Lo que encontrará el lector en Las Encantadas es un periplo delicioso por las islas Galápagos, un paisaje lleno de animales extraños, personajes que rozan lo mágico, piratas, náufragos, ermitaños, utopías forjadas en las islas como adelantándose a una Cuba hoy en su cenit, hombres que quisieron reinar, sueños más propios de la literatura que de la realidad. Las Encantadas tiene mucho de Stevenson, de Defoe, incluso de Poe. Pero es Melville su ejecutor, el que compone los diez cuadros que se van abriendo a modo de cuaderno de bitácora, y con él nos adentramos a este extraño enclave del Pacífico, un lugar sólo apto para supervivientes, para hombres que huyen de la ley, para dechados de la vida, hombres sin patria, expatriados de toda civilización. Las Galápagos o Las Encantadas son islas agrestes, de tierra volcánica, esculpidas y escupidas de las entrañas de la tierra.

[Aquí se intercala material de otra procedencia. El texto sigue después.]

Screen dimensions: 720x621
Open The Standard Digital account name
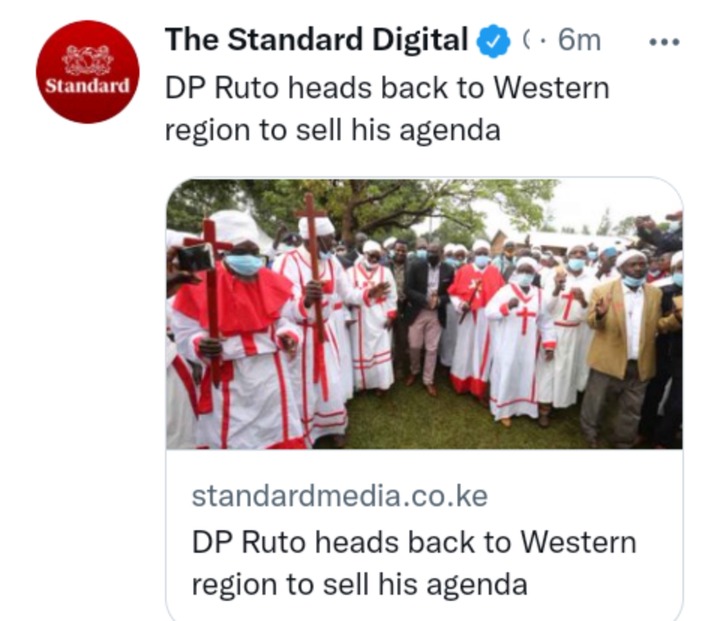tap(316, 40)
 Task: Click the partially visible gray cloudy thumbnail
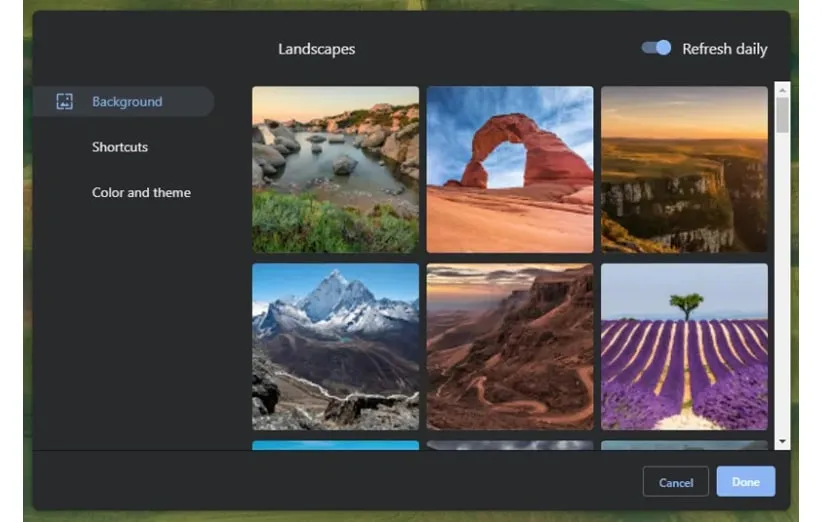point(510,445)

Llámense Isabela (Albemarle), Santa Cruz (lndefaligable), Morana (Charles), Santa Fe (Barrington), Santiago (James), Española (Hood), San Cristóbal (Chatam), Marchena (Bindeoe), Pinta (Abingoon)… son todas de enormes dimensiones, islas de volcanes basálticos que se levantan hasta los 1500 metros sobre el nivel del mar, con más de cinco millones de años de existencia. Si sumamos a esto que la zona es de difícil acceso por las fuertes corrientes que las asedian, y que la primera carta de navegación de las islas corrió a cargo del bucanero Ambrose Cowley en 1684, no nos ha de extrañar nada esa suerte de confabulación entre el rigor de la ciencia, la historia y el misterio casi sobrenatural que acecha cada página que nos brindó Melville. De ahí que nos abra la mente con una serie de descripciones sobre las islas, su botánica, su fauna, y después nos vaya narrando las pericias de ciertos marinos, los sueños utópicos de un criollo en la isla de Charles, la triste historia de Hunilla, una chola que perdió a su marido en el mar, el periplo trágico del ermitaño Oberlus…

Artemisa Ediciones nos ha regalado un brillante libro, traducido por Ana Lima y prologado por Francisco León, una edición impecable que viene a sumarse a un catálogo lleno perlas (baste señalar a Stevenson, a Rilke, a Quiroga o a Güiraldes), y es que, esta hija de Zeus y Leto, está llamada a ser una editorial de referencia para aquellos que gustan de deleitarse en el contenido y en el continente de los libros (esas islas azotadas por el vaivén de las corrientes literarias).